Output the material from the line containing "You are a computer-use agent. The" through the line containing "coord(607,895)" as a Markdown table with columns n and Line, numbering each row and dropping blank lines.

═══ PROVIDED DATA

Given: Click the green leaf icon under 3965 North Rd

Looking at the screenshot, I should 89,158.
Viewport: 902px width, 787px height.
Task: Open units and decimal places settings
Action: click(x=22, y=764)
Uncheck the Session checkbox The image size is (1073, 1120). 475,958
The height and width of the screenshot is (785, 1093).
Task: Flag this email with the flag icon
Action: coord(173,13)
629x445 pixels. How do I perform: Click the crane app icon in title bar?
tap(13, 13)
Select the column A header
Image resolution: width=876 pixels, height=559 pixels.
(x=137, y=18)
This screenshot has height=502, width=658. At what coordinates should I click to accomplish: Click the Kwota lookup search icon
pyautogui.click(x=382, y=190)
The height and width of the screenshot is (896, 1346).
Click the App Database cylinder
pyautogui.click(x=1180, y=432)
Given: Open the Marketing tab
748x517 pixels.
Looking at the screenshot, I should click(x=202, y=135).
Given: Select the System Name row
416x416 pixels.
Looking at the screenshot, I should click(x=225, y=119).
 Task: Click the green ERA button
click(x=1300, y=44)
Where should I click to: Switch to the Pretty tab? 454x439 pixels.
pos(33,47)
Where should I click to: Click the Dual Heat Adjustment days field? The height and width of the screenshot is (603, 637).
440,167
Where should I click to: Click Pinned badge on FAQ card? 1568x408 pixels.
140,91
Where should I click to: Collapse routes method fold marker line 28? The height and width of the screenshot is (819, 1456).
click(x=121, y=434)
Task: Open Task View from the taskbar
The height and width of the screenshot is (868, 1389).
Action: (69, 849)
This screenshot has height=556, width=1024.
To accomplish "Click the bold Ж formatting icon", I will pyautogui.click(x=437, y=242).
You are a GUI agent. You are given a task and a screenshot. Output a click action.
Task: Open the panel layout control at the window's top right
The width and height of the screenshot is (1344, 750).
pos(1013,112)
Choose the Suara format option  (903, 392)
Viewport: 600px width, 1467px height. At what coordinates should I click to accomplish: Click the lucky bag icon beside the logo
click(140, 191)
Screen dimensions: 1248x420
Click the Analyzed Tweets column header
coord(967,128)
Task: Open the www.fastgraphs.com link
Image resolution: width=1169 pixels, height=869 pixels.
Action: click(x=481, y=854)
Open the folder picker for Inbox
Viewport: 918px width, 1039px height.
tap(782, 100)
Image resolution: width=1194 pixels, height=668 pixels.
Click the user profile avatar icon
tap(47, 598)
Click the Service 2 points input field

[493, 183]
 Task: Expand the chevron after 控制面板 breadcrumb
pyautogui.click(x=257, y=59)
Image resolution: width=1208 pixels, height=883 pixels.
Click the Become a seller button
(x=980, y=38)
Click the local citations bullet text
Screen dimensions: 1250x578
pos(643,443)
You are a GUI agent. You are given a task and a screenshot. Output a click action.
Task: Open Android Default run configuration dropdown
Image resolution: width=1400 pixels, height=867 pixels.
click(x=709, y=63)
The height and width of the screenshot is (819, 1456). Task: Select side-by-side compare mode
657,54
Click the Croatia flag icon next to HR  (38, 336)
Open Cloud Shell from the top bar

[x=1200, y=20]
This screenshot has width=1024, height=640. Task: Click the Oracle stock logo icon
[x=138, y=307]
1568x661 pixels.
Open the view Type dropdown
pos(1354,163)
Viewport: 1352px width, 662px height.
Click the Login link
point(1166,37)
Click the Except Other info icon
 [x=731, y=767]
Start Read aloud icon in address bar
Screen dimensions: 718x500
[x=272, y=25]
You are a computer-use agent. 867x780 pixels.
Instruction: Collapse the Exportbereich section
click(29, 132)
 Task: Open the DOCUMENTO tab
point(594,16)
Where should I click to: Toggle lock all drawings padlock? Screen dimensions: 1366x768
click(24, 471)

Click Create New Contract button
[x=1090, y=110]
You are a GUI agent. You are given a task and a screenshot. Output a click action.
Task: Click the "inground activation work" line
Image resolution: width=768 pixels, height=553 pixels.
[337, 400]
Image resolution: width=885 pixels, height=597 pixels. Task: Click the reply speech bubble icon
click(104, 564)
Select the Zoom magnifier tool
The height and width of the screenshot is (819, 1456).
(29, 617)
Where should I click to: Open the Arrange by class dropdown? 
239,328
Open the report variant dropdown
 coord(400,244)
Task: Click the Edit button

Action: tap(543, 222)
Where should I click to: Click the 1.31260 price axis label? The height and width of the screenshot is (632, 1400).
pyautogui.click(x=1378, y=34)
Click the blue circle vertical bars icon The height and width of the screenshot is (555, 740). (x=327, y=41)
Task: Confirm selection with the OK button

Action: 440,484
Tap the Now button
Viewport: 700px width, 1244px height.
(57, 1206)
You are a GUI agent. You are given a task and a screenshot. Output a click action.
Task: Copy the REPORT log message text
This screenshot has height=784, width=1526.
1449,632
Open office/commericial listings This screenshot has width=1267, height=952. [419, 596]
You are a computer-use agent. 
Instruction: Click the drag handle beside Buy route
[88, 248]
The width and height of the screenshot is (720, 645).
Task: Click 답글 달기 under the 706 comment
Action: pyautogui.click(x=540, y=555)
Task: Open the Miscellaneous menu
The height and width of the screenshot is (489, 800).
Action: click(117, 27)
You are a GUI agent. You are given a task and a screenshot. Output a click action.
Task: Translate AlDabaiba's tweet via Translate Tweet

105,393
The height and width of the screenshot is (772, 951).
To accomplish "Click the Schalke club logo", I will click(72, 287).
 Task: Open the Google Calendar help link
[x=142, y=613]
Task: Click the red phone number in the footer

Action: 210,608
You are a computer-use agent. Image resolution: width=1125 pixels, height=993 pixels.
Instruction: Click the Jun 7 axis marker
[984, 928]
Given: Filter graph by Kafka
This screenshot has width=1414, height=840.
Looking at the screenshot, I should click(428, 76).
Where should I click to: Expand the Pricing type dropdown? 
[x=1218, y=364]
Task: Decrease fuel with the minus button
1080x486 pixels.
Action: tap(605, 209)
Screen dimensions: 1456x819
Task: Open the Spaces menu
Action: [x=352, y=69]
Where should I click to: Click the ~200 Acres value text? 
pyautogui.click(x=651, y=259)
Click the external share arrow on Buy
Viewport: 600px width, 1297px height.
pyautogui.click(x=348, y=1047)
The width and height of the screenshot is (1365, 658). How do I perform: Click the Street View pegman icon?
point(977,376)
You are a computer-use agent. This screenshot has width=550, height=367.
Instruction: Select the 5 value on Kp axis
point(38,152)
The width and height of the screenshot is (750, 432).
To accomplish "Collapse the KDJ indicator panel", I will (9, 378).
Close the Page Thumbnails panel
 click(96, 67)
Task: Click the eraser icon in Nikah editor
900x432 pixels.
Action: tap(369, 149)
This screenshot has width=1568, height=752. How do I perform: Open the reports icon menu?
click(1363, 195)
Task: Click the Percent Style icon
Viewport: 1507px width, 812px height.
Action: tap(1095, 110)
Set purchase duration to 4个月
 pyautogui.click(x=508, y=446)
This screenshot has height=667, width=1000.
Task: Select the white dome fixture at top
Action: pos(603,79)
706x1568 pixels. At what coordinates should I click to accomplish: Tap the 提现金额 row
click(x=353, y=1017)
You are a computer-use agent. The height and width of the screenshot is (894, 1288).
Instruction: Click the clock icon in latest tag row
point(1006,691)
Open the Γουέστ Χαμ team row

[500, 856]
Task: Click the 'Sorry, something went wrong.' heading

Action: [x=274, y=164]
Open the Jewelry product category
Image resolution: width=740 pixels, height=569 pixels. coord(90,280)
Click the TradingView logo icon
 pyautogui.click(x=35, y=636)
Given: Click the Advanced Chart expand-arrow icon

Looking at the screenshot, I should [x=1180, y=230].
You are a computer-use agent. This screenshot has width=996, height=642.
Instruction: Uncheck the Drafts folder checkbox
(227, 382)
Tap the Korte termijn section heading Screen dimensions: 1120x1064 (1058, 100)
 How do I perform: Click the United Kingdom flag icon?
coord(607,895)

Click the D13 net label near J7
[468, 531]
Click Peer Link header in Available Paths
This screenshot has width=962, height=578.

══════

▸ **RESULT FOR THIS TASK**:
| n | Line |
|---|---|
| 1 | You are a computer-use agent. The height and width of the screenshot is (894, 1288). |
| 2 | Instruction: Click the clock icon in latest tag row |
| 3 | point(1006,691) |
| 4 | Open the Γουέστ Χαμ team row |
| 5 | [500, 856] |
| 6 | Task: Click the 'Sorry, something went wrong.' heading |
| 7 | Action: [x=274, y=164] |
| 8 | Open the Jewelry product category |
| 9 | Image resolution: width=740 pixels, height=569 pixels. coord(90,280) |
| 10 | Click the TradingView logo icon |
| 11 |  pyautogui.click(x=35, y=636) |
| 12 | Given: Click the Advanced Chart expand-arrow icon |
| 13 | Looking at the screenshot, I should [x=1180, y=230]. |
| 14 | You are a computer-use agent. This screenshot has width=996, height=642. |
| 15 | Instruction: Uncheck the Drafts folder checkbox |
| 16 | (227, 382) |
| 17 | Tap the Korte termijn section heading Screen dimensions: 1120x1064 (1058, 100) |
| 18 |  How do I perform: Click the United Kingdom flag icon? |
| 19 | coord(607,895) |